Update: “compulsory chapel for lawyers” upheld

The Minnesota Supreme Court has ruled that it is constitutional to require lawyers to attend periodic classes on eliminating bias, rejecting the contention that such courses amount to a form of compulsory indoctrination. (“High court upholds required anti-bias classes for lawyers”, AP/Minneapolis Star-Tribune, Mar. 25; David L. Hudson, Jr., “Required Course on Bias Upheld”, ABA Journal eReportl, Apr. 2). See Nov. 21 and links from there. For a defense of the program, see David Giacalone, Mar. 25.

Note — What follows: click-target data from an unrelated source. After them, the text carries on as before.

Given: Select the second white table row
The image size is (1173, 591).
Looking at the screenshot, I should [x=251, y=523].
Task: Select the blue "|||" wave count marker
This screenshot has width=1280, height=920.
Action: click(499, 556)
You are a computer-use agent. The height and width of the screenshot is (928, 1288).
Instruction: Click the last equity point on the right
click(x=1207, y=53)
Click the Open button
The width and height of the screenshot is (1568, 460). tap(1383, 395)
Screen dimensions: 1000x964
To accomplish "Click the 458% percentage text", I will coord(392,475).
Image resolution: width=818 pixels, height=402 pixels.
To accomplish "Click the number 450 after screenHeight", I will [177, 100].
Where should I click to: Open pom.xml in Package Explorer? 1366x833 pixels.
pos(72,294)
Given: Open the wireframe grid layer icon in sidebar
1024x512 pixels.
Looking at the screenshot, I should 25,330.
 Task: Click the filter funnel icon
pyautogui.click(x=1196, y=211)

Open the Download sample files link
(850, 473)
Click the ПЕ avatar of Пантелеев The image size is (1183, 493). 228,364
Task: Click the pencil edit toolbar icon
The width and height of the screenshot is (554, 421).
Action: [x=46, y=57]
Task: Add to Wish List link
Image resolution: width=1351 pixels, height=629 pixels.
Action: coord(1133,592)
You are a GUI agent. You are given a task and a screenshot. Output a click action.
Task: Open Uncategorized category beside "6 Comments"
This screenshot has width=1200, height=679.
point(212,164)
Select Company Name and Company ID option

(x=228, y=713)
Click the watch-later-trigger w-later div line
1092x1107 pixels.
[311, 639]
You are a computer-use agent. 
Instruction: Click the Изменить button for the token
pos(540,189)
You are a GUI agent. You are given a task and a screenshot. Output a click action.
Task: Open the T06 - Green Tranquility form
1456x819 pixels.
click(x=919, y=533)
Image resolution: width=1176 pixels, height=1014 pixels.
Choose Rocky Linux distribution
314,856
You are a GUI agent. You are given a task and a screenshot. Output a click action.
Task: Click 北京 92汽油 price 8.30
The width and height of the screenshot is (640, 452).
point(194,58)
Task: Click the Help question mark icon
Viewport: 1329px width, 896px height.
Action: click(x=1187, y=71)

Bubbles cost Duluth $125,000

Sometime between 5 and 6 in the Saturday morning of July 7, 2001, a prankster put gallons of Joy dish soap into Duluth’s Fountain of Wind, turning it into an eight-foot-high mass of bubbles. 57-year-old Kathy Kelly was attracted by the bubbles and decided to walk into it. And fell and cut her leg. As a diabetic, Kelly suffered from what first-year law students call Vosburg v. Putney syndrome, and incurred $43,000 of medical expenses from the cut, which turned gangrenous. So a St. Louis County jury awarded her $125,000 when it decided that Duluth taxpayers should compensate her for 70% of her injury because the city didn’t clean up the fountain quickly enough (on an early Saturday morning) or do enough to warn people not to walk into an eight-foot high mass of soap bubbles where they couldn’t see where they were walking. “People shouldn’t have to be on their guard when they are taking a step,” explained one juror, who dissented from the final decision because he wanted to hold taxpayers 90% responsible. The jury found Kelly 30% responsible, and apparently didn’t seek to apportion blame to the unknown prankster. But I suppose we can be thankful that no one sued the soap manufacturer. (Mark Stodghill, “Woman gets $125,000 in Duluth ‘bubble trial'”, Duluth News Tribune, Mar. 23; Mark Stodghill, “Woman sues city over soapy fall”, Duluth News Tribune, Mar. 12) (via Obscure Store).